*Stored records:*
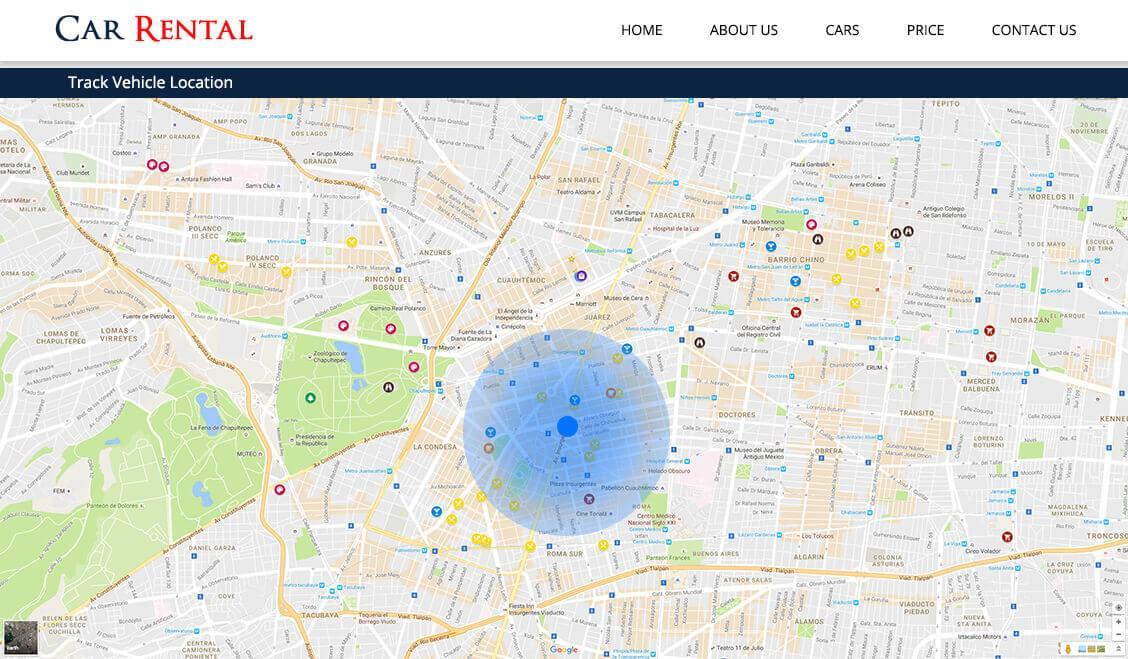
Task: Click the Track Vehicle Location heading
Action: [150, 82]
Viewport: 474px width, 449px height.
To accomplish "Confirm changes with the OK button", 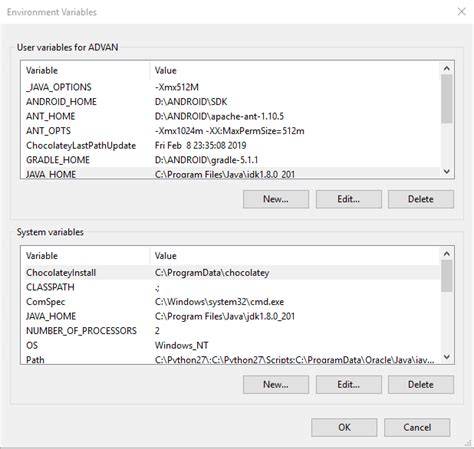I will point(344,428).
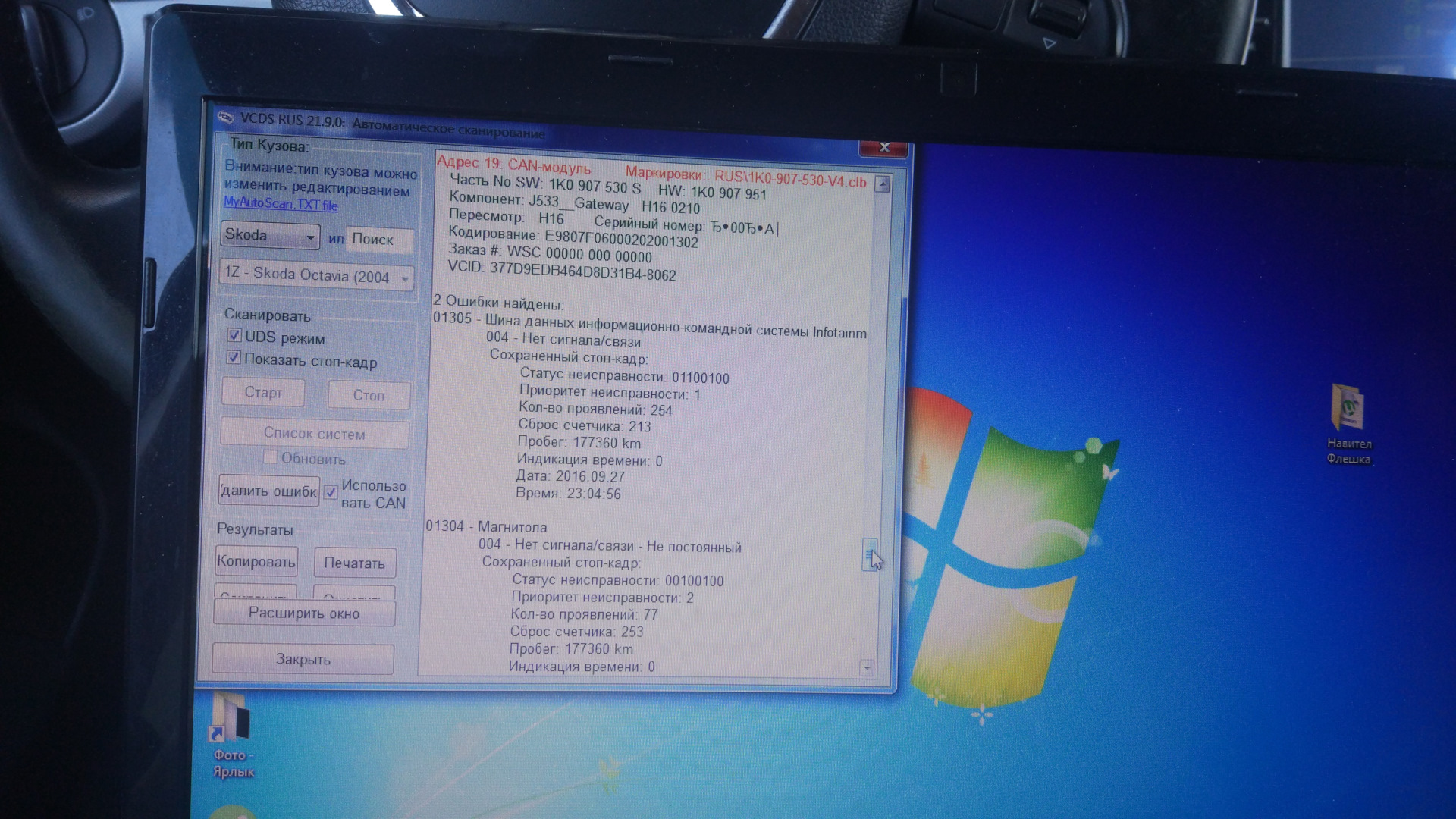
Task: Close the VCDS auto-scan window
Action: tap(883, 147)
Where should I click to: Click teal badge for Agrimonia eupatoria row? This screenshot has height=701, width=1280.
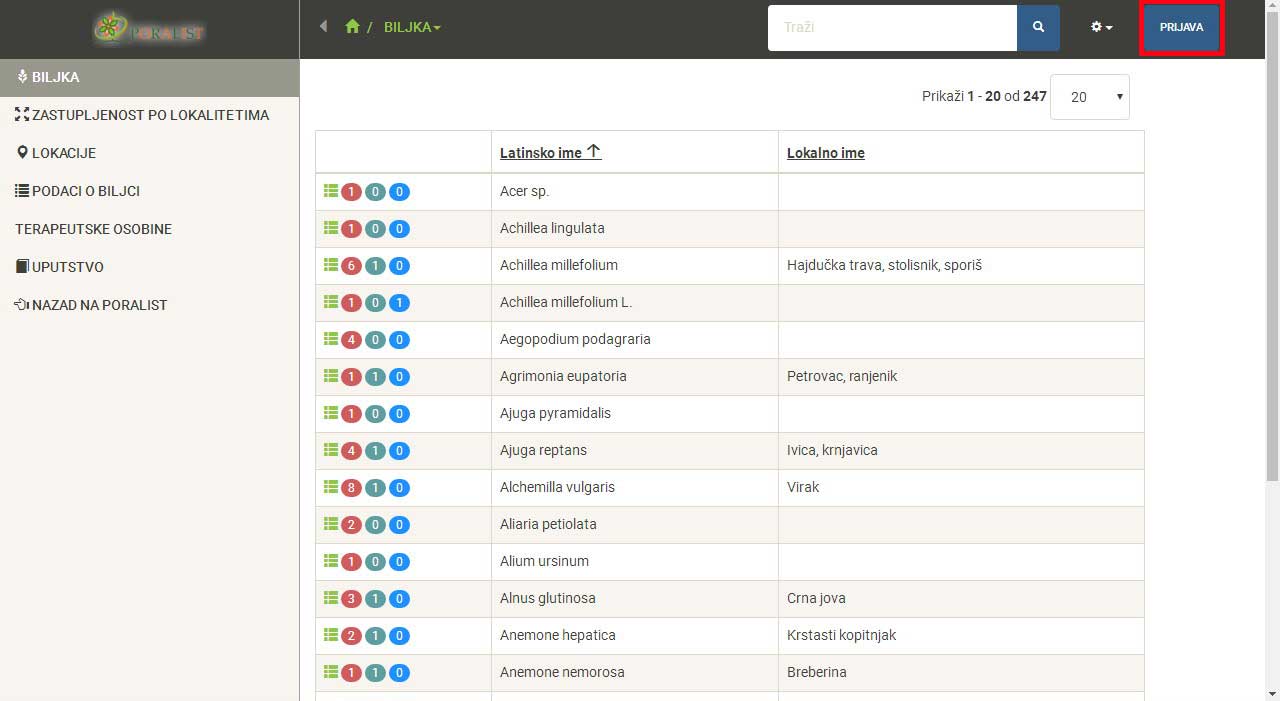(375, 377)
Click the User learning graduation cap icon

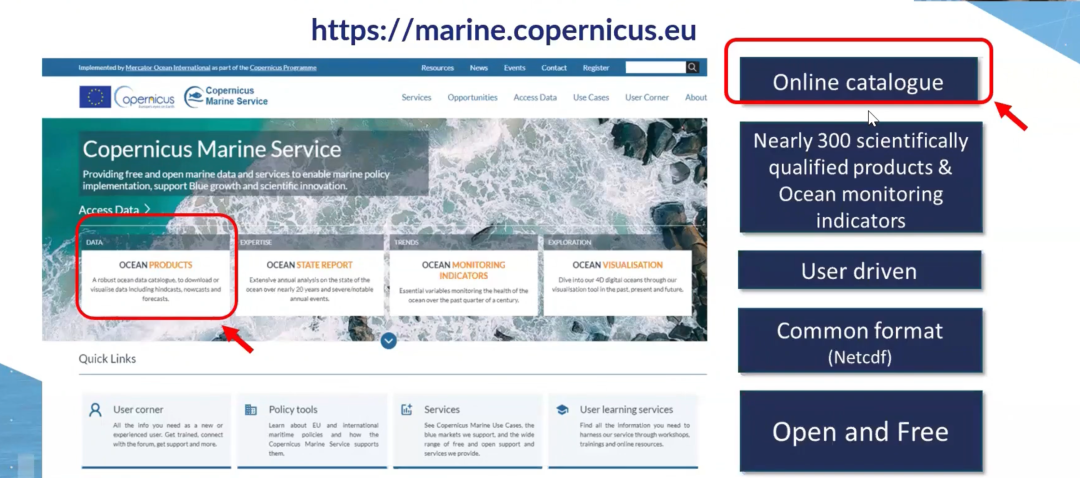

*TASK PROMPT:* Do not include pictures. Copy only the lines running from the line with "Where should I" through the last line of the records, exactly as they appear.

*RESPONSE TO THIS TASK:*
Where should I click to: Click teal badge for Agrimonia eupatoria row? This screenshot has height=701, width=1280.
(375, 377)
Click the User learning graduation cap icon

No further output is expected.